● **WORK INSTRUCTIONS**:
Using "column" as the search string, find the matching lines below and copy them.

[Opening DATA SHOWN section]

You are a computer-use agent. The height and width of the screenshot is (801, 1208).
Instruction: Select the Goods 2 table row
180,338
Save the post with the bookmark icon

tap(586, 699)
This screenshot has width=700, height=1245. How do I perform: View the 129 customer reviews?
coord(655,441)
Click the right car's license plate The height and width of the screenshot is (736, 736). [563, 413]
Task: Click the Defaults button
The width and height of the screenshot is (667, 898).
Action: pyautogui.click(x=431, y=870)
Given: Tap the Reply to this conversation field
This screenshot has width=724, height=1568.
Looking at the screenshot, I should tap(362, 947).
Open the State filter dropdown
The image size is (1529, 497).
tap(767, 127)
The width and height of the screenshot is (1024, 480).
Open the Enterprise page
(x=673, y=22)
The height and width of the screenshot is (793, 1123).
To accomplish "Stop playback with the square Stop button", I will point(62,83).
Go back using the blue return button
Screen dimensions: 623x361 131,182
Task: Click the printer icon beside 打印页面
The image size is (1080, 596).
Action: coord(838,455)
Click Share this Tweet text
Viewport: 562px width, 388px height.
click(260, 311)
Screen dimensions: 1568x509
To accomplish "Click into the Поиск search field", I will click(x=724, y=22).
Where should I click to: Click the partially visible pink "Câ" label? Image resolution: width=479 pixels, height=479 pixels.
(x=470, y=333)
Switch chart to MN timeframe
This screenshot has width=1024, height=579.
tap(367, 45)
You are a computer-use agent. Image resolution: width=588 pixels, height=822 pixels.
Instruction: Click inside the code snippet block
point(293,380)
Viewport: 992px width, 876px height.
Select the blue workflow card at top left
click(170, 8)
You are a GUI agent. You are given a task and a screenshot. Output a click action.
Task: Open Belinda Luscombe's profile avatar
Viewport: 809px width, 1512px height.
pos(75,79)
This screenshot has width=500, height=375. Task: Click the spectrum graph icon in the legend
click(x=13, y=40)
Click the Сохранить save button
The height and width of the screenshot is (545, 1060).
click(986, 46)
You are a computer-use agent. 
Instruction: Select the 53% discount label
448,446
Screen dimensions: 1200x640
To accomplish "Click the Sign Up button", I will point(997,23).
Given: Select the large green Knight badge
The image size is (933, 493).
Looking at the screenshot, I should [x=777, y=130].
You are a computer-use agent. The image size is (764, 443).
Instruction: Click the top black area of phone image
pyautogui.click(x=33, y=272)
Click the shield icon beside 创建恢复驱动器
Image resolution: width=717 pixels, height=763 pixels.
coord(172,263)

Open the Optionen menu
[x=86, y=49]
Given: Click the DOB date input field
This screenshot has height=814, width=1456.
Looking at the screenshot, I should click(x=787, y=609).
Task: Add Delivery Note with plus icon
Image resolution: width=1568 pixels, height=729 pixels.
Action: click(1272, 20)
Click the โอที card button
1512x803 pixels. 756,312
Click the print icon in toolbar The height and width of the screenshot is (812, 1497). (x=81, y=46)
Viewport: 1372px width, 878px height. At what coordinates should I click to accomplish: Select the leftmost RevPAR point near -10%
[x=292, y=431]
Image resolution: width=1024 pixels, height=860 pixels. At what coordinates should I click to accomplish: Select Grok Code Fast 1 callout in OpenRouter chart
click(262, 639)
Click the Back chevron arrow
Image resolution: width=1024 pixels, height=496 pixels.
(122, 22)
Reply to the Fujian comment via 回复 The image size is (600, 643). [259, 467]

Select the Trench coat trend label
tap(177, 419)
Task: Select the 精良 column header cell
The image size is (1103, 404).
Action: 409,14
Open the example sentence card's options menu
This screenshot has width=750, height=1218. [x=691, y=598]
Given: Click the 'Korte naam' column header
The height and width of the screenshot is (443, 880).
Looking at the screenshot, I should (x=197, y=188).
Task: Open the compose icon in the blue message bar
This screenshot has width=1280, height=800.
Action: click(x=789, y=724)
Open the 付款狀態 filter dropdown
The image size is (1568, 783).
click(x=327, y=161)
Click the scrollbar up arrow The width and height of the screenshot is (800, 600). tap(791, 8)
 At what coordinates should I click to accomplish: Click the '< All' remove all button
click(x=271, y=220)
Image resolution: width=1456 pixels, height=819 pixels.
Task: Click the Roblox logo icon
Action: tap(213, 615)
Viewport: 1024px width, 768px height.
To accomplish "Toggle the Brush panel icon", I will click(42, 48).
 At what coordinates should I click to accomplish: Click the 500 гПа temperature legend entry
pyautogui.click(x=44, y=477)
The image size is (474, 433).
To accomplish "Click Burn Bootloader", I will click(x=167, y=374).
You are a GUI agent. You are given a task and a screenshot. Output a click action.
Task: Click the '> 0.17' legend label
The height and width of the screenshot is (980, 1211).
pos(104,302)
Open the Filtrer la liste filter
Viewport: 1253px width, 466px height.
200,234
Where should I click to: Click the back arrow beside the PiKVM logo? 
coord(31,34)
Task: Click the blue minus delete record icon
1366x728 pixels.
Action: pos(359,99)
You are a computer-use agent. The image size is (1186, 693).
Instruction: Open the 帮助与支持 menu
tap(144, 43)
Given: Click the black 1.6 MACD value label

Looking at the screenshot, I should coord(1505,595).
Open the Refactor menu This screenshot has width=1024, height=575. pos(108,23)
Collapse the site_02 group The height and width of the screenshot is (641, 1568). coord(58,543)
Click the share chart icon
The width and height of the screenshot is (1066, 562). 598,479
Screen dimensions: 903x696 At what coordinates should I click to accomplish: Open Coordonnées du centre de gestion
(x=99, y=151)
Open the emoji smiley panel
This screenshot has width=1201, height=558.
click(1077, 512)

[Closing DATA SHOWN section]

● **ANSWER BELOW**:
Task: Select the 精良 column header cell
Given: Click the 'Korte naam' column header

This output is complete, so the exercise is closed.